Born November 14, 1942 and a graduate of Yale Medical School, William Catalona, MD trained in surgery at the Yale New-Haven Hospital, the University of California, San Francisco, and the National Cancer Institute, and trained in urology at The Johns Hopkins Hospital. He was a member of the faculty of the Washington University School of Medicine, serving as chief of its urology division for 14 years. Dr. Catalona is currently a professor in the department of urology at Northwestern University Feinberg School of Medicine in Chicago and is director of the Clinical Prostate Cancer Program of Northwestern's Robert H. Lurie Comprehensive Cancer Center.
Dr. Catalona is a researcher and prostate-cancer surgeon and is known for having been the first to show that a simple blood test that measures levels of prostate-specific antigen (PSA) is the most accurate method for detecting prostate cancer. He also helped develop the "free PSA" test as a means of improving the accuracy of prostate cancer screening. Dr. Catalona established and directed the largest single-institution prostate cancer screening program in the United States, including 36,000 men in the St. Louis area. He also led national studies that gained approval of the PSA and free PSA blood tests by the U.S. Food and Drug Administration.
Specializing in prostate cancer surgery, Dr. Catalona is recognized as an expert in performing the "nerve-sparing" radical prostatectomy that can preserve sexual potency and has performed more than 3,600 of these operations.

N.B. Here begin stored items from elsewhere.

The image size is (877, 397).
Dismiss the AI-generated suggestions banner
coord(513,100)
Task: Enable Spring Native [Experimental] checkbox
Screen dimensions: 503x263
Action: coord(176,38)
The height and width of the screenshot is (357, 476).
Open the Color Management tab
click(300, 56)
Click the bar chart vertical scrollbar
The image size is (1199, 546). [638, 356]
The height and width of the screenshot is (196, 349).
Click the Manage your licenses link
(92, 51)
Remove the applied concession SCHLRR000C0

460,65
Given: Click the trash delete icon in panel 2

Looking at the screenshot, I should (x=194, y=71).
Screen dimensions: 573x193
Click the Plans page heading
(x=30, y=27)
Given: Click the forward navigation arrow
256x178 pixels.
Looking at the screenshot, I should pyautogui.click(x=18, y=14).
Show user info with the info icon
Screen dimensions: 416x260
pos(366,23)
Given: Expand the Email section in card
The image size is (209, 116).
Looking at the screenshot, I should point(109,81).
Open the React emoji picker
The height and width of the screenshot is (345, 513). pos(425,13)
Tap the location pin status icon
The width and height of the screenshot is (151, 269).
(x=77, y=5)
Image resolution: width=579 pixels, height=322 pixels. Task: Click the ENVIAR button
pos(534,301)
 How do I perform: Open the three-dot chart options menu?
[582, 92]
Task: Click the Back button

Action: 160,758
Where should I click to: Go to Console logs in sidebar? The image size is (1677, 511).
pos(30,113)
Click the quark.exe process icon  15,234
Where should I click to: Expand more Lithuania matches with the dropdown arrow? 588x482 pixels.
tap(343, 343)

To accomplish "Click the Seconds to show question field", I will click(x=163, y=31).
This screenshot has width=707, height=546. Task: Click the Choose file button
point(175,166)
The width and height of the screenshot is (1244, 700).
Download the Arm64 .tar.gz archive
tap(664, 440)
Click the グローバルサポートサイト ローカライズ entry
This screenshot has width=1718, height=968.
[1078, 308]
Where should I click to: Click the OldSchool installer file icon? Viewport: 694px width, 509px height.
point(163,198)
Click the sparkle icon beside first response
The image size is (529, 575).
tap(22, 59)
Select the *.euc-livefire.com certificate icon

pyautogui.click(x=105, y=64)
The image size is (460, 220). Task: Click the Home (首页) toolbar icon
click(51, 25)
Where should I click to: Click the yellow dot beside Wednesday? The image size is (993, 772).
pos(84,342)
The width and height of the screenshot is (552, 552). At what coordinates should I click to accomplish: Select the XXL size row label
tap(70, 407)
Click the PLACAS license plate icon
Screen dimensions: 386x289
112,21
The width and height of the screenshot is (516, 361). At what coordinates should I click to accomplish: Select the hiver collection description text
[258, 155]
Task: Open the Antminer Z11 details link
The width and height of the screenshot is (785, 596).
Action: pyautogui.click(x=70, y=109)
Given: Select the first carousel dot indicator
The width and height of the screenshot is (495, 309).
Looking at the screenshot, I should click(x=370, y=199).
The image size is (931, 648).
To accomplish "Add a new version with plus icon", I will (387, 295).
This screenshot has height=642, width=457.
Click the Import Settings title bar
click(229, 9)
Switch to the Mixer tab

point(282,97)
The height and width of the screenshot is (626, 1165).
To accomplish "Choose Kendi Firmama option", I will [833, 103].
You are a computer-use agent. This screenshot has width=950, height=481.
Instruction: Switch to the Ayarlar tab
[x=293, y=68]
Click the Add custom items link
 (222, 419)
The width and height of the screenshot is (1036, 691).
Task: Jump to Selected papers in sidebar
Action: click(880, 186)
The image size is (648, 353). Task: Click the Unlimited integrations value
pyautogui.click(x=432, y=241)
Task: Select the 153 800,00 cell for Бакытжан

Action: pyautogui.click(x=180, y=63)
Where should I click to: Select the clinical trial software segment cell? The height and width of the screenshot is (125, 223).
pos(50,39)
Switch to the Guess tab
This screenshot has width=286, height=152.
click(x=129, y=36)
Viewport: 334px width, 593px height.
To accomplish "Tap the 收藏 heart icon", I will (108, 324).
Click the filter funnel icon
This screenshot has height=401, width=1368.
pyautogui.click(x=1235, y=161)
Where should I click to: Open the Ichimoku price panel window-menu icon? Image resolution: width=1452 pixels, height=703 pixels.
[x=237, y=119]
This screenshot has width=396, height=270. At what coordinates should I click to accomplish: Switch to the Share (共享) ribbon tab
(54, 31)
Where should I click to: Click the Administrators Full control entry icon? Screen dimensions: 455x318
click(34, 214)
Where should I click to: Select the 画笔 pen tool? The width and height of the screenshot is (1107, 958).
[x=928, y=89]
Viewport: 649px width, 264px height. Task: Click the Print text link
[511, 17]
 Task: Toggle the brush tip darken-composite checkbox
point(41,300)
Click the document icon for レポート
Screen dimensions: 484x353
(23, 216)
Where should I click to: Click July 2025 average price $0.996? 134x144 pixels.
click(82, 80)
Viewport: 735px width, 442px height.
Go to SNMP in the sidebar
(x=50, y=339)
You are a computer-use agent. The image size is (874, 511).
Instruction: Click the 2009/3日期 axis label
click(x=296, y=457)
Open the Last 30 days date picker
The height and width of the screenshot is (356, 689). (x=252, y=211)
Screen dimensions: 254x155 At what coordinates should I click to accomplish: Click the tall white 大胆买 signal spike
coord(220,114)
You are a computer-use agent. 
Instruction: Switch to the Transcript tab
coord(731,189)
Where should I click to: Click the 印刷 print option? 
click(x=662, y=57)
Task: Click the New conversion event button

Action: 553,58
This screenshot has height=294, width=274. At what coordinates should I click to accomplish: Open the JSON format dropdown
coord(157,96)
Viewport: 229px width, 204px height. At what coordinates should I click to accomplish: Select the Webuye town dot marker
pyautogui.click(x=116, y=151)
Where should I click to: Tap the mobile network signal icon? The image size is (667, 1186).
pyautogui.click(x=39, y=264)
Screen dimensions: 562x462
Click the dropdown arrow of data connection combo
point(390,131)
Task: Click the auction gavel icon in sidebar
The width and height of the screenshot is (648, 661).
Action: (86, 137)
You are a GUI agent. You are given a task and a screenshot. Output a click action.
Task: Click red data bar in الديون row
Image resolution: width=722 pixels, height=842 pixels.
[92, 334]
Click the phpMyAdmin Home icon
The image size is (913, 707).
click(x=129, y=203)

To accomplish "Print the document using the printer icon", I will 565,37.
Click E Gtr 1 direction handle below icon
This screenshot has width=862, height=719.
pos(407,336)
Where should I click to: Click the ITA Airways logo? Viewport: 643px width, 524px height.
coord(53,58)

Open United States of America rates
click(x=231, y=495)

Dr. Catalona has received awards and honors including: the James Ewing Society Award for Cancer Research, the AUA's Gold Cystoscope Award, Hugh Hampton Young Award and Eugene Fuller Medal, and the American Association of Genitourinary Surgeons' James Stockwell Barringer Medal and Edward L. Keyes medal. He was elected to the Johns Hopkins Society of Scholars and the St. Louis Academy of Science. He has served on advisory boards of the National Kidney Foundation and American Cancer Society and the editorial boards of several medical journals. He has been principal investigator on grants or awards from the National Institutes of Health, Department of Defense, American Cancer Society, and CaPCURE. He is medical director of the Urological Research Foundation, editor of its newsletter, Quest, and has developed a popular prostate cancer information web site, www.drcatalona.com. He is author of more than 320 articles in scientific journals, books and book chapters in medical texts. He has also made several award-winning videotapes of cancer operations.
As a spokesperson on prostate cancer issues Dr. Catalona has appeared frequently on television and in the print media. His research has been profiled in the lay press, including The New York Times, The Wall Street Journal, USA Today, Time, Business Week, and on national television news programs, including NBC, CBS, ABC and CNN, as well as in the medical literature, including Nature, Journal of the American Medical Association, New England Journal of Medicine and the American Journal of Human Genetics.